======== Data supplied ========

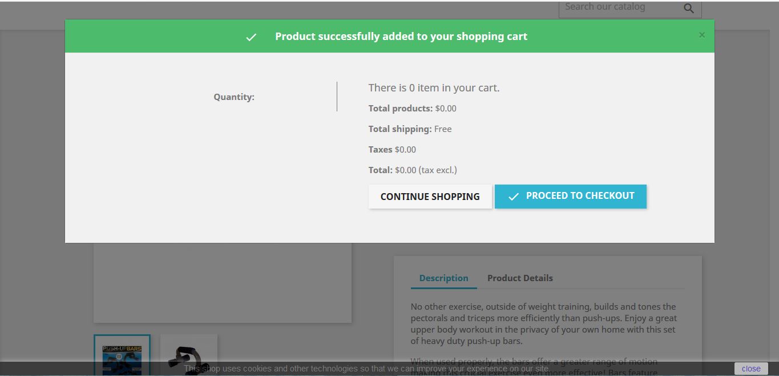The width and height of the screenshot is (779, 376).
Task: Dismiss the cart modal with the × icon
Action: 701,35
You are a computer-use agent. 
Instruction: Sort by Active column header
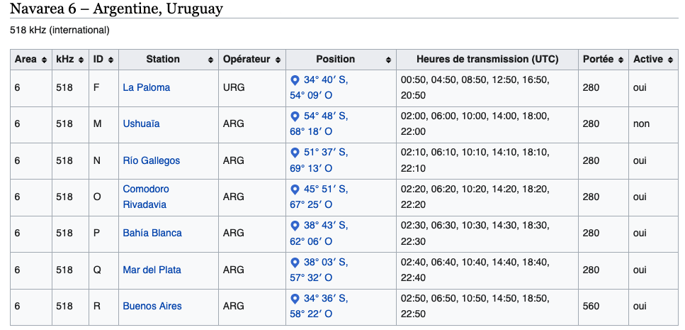point(669,60)
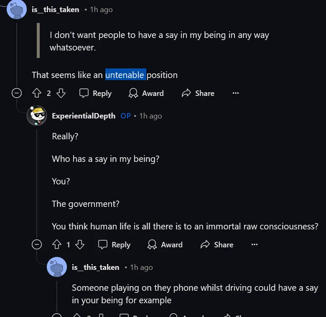Open more options on ExperientialDepth's comment
Viewport: 326px width, 317px height.
[x=255, y=245]
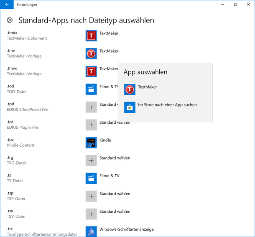The height and width of the screenshot is (237, 255).
Task: Click TextMaker icon for .tmvx file type
Action: pos(91,71)
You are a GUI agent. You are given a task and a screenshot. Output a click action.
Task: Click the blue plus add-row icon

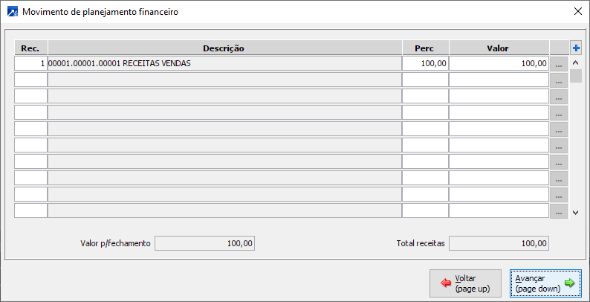click(x=576, y=48)
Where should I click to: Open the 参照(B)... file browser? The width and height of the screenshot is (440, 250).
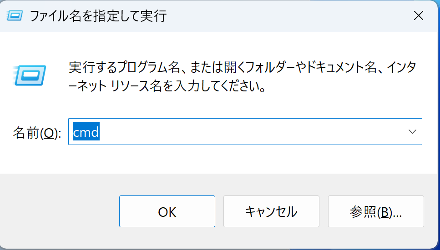376,211
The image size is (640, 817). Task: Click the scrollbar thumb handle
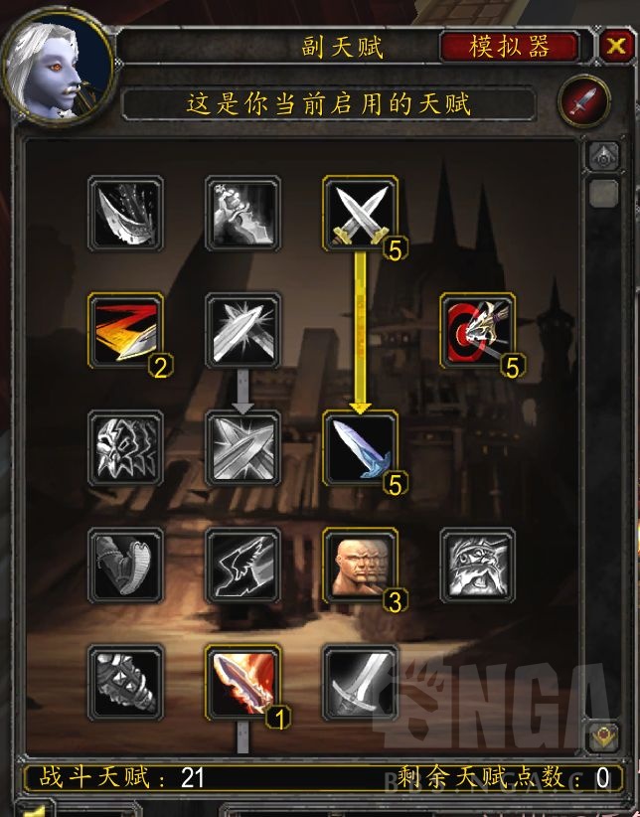(603, 193)
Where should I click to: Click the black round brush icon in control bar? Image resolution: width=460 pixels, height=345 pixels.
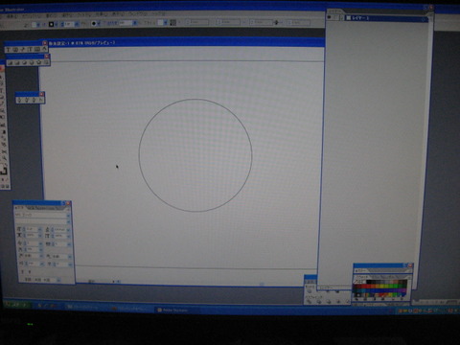[x=94, y=23]
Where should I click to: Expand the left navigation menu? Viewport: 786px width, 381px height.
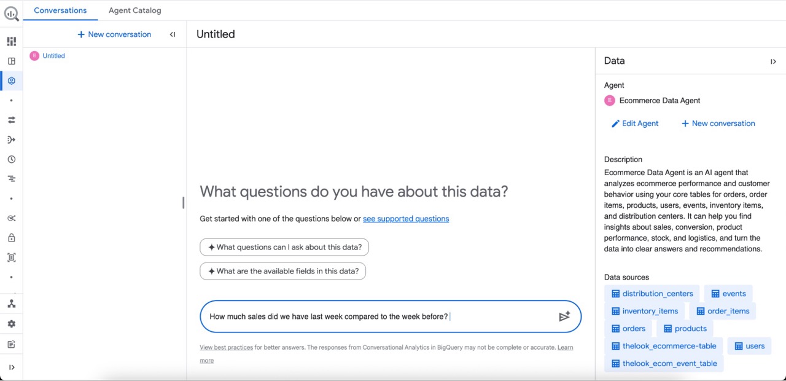coord(11,367)
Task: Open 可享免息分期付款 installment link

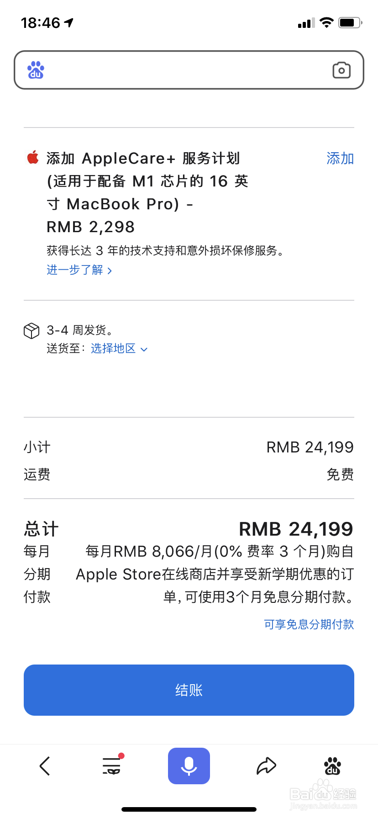Action: [309, 624]
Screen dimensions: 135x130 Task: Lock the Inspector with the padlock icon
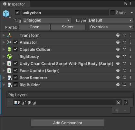point(125,4)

========

Leave out the pictures, and write out exactly the lines from the one containing "Where should I click to: Click" through the last line of the listing, both included.

◆ **Answer box**:
Where should I click to: Click the black round brush icon in control bar? Image resolution: width=460 pixels, height=345 pixels.
[x=94, y=23]
Where should I click to: Expand the left navigation menu? Viewport: 786px width, 381px height.
coord(11,367)
Task: Open 可享免息分期付款 installment link

Action: [309, 624]
Screen dimensions: 135x130 Task: Lock the Inspector with the padlock icon
point(125,4)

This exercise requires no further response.